Rescuers found the bodies of two people killed when an Indian highway overpass collapsed, crushing vehicles and injuring pedestrians sheltering from a rainstorm, an official said yesterday.
The collapse left the two dead and injured nine others, said C.V.S.K. Sharma, a senior municipal official in the southern city of Hyderabad.
Sharma said several vehicles were still buried under the rubble after the highway, which had been under construction, collapsed on Sunday night in Hyderabad, the capital of Andhra Pradesh state.

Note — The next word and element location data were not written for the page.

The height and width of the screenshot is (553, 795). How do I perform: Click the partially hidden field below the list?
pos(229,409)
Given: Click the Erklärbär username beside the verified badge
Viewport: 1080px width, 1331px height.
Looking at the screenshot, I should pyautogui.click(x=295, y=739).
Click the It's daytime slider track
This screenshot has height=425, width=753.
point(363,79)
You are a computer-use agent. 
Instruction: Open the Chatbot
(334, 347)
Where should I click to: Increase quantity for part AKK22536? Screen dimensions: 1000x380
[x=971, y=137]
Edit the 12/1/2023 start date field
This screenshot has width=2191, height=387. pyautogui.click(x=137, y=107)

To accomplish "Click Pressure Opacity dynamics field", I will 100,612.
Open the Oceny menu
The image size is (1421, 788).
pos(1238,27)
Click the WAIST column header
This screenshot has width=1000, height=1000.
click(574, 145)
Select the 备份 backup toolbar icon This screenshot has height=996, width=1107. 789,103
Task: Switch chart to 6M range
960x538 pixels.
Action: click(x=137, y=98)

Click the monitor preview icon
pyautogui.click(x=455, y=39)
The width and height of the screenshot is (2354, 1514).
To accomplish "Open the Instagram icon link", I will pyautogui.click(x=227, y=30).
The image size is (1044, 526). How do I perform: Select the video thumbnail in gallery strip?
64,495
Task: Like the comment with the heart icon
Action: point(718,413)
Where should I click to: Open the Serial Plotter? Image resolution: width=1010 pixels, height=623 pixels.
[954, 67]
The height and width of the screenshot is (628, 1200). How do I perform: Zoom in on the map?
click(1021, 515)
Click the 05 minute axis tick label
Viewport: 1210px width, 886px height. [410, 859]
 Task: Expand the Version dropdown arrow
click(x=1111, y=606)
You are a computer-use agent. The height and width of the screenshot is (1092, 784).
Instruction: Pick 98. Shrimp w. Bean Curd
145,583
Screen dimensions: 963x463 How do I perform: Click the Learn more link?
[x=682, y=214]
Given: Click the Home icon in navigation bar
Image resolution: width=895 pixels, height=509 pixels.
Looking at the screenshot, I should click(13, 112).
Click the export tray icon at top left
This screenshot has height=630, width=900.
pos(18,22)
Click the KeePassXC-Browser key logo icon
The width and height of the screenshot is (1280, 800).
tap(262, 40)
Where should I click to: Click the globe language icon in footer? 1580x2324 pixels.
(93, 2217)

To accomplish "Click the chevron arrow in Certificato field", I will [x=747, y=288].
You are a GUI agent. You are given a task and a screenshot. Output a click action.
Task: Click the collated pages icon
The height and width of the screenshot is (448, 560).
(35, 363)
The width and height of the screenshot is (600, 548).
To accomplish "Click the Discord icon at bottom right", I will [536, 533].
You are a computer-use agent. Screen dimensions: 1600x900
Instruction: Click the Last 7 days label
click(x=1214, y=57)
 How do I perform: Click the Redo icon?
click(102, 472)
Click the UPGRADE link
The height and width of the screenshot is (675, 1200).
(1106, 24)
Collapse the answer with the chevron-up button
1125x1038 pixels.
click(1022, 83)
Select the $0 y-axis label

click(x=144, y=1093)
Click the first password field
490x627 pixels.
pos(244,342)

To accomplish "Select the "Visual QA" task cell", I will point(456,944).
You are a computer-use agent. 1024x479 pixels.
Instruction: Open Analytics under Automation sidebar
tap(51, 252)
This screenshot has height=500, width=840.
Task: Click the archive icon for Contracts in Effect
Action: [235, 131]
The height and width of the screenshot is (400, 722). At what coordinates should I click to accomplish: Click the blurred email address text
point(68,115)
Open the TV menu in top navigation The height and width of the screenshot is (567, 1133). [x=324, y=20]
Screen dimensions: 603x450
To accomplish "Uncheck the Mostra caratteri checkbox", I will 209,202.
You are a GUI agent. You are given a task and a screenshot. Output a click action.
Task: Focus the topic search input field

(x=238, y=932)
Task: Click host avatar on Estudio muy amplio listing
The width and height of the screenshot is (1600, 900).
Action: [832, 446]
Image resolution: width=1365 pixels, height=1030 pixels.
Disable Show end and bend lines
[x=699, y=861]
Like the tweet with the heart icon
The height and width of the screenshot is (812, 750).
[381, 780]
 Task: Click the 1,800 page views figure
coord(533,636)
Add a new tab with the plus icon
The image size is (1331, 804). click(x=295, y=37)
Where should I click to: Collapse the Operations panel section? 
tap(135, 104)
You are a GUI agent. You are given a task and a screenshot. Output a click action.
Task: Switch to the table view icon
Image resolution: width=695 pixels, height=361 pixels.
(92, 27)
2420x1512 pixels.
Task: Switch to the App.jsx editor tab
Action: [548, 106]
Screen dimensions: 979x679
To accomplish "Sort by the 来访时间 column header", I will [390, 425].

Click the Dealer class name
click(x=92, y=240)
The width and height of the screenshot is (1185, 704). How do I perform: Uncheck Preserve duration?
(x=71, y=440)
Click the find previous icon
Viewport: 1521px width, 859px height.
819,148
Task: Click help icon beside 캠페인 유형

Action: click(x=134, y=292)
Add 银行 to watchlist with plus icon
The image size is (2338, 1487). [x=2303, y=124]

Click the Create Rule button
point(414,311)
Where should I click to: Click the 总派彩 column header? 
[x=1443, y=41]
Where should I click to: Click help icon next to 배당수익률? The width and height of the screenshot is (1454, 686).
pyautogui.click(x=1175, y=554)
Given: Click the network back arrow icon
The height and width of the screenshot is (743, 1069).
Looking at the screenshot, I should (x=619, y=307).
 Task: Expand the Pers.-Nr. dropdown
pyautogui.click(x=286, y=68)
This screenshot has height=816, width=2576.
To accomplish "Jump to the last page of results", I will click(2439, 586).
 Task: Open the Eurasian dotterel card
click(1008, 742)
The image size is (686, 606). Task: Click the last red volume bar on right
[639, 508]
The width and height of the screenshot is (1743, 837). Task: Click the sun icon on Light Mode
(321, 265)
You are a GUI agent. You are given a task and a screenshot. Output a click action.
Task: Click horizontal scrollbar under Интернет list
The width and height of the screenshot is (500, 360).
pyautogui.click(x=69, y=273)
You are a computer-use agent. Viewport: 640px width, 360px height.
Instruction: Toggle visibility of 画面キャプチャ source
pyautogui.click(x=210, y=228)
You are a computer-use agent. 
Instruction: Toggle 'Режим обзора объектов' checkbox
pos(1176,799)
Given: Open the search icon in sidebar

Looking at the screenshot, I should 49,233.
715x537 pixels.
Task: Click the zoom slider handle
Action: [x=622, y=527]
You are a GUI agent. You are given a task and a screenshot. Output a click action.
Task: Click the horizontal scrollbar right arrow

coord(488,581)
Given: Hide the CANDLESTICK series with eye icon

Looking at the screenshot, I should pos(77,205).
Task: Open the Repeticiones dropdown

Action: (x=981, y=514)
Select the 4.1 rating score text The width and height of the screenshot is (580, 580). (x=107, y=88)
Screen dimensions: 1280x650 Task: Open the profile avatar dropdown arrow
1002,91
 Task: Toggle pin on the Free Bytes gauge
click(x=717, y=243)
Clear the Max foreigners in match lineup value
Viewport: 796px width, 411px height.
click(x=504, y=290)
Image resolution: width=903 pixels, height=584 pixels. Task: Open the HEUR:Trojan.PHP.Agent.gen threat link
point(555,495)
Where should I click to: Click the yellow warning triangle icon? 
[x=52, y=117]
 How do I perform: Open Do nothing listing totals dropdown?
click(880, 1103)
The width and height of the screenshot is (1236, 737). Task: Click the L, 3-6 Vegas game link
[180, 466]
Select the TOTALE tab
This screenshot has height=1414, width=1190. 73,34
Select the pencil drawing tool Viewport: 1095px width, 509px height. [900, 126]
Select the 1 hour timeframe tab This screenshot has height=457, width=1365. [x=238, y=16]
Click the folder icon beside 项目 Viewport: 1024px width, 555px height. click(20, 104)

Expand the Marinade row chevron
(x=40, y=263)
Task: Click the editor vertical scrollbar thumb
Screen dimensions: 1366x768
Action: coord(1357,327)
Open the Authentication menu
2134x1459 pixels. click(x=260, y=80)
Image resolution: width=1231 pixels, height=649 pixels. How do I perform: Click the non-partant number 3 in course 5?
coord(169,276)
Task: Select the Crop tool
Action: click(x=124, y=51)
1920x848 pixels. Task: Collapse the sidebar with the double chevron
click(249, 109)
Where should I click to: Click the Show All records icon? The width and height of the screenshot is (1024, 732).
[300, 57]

Rescue workers cleared away debris through the night and into yesterday in a search for victims who might have been pinned beneath the debris or inside the cars and three-wheeled taxis that were smashed when the steel girders fell.
On Sunday, police said up to 20 people were feared dead. But officials lowered the death toll dramatically the next day after some of the rubble was removed.
In Hyderabad, a city still recovering from twin bomb blasts on Aug. 25 that killed at least 43 people, Police Chief Balwinder Singh said the collapse appeared to have been caused by construction failure, not an act of sabotage.
"The indications are that structural problems had led to the mishap," Singh said.
Sharma said police have launched an inquiry to determine whether the contractor, Gamon India, was negligent in the construction of the overpass.
Officials at Gamon India could not be immediately reached for comment.
The overpass was being built to connect the city's wealthy Banjara Hills residential neighborhood with Panjagutta, a busy commercial area.
The incident occurred during a heavy rainfall. Traffic jams delayed ambulances and rescue equipment being rushed to the site from across the city.
"I am shocked and deeply grieved by the accident," Indian Prime Minister Manmohan Singh said in a statement carried by the Press Trust of India.